Qudit entanglers using quantum optimal control

TL;DR

This paper develops optimal control protocols for generating high-fidelity two-qudit entangling gates, demonstrating their application in nuclear spin systems with potential for advanced quantum information processing.

Contribution

It introduces efficient quantum optimal control techniques for two-qudit entangling gates applicable to systems with dimensions up to 10, including practical implementation in nuclear spin-based qudits.

Findings

Achieved high-fidelity entangling gates with fidelities above 0.98 for dimensions up to 7.

Demonstrated control protocols in nuclear spin systems using Rydberg blockade and magnetic fields.
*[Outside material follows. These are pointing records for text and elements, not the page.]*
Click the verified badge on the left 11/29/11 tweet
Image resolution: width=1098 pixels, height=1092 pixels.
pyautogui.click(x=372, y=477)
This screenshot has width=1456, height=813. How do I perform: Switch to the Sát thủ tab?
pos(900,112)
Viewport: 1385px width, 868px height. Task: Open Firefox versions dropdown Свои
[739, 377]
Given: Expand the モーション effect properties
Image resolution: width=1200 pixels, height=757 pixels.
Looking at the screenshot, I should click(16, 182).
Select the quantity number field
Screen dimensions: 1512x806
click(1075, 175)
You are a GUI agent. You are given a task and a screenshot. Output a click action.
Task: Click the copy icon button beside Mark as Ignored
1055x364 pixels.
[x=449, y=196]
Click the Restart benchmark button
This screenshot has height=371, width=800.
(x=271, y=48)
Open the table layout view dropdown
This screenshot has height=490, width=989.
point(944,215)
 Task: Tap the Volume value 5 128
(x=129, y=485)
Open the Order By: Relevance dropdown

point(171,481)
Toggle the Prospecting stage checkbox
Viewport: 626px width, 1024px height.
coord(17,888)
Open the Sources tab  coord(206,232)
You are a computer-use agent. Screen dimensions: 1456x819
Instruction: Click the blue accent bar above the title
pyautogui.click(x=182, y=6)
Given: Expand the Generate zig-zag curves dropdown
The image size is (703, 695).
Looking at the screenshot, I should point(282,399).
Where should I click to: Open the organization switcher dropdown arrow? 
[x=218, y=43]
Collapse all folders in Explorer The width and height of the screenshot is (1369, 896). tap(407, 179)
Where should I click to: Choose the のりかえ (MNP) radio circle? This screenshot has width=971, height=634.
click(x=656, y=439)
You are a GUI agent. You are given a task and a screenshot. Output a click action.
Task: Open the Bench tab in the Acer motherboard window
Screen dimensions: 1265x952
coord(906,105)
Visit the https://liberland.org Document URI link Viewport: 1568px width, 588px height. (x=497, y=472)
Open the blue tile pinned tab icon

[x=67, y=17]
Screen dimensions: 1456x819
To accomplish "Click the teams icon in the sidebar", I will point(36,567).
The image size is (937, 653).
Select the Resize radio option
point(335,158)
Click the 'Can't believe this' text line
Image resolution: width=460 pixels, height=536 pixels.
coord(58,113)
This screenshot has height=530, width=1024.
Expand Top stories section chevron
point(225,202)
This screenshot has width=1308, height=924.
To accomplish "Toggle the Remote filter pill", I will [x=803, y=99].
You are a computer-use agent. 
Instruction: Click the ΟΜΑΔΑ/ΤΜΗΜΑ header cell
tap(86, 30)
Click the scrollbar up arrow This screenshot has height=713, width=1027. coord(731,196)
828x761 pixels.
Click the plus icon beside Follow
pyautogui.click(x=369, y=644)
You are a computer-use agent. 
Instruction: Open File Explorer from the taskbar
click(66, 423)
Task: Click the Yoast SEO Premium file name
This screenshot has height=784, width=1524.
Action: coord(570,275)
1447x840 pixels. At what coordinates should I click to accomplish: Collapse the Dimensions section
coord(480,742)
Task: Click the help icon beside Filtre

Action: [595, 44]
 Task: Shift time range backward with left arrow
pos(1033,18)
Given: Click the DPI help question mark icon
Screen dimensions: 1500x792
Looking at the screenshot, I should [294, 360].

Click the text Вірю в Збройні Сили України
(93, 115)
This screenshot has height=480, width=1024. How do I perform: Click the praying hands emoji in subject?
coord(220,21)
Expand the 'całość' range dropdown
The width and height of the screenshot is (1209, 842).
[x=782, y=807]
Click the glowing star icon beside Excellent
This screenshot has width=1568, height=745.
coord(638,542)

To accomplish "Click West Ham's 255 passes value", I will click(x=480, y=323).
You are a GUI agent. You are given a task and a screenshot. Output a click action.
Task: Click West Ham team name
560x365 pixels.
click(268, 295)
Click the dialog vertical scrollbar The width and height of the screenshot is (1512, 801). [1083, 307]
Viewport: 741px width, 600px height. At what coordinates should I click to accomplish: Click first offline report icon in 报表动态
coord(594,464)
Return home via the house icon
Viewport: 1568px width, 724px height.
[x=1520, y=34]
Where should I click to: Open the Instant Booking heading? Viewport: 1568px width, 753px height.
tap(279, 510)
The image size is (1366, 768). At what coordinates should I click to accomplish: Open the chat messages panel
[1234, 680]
Provided a scalable approach for implementing qudit entangling gates in quantum computing platforms.

Abstract

We study the generation of two-qudit entangling quantum logic gates using two techniques in quantum optimal control. We take advantage of both continuous, Lie-algebraic control and digital, Lie-group control. In both cases, the key is access to a time-dependent Hamiltonian which can generate an arbitrary unitary matrix in the group SU($d^2$). We find efficient protocols for creating high-fidelity entangling gates. As a test of our theory, we study the case of qudits robustly encoded in nuclear spins of alkaline earth atoms and manipulated with magnetic and optical fields, with entangling interactions arising from the well-known Rydberg blockade. We applied this in a case study based on a $d=10$ dimensional qudit encoded in the $I=9/2$ nuclear spin in $^{87}$Sr, controlled through a combination of nuclear spin-resonance, a tensor AC-Stark shift, and Rydberg dressing, which allows us to generate an arbitrary symmetric entangling two-qudit gate such as CPhase. Our techniques can be used to implement qudit entangling gates for any $2\le d \le10$ encoded in the nuclear spin. We also studied how decoherence due to the finite lifetime of the Rydberg states affects the creation of the CPhase gate and found, through numerical optimization, a fidelity of $0.9985$, $0.9980$, $0.9942$, and $0.9800$ for $d=2$, $d=3$, $d=5$, and $d=7$ respectively. This provides a powerful platform to explore the various applications of quantum information processing of qudits including metrological enhancement with qudits, quantum simulation, universal quantum computation, and quantum error correction.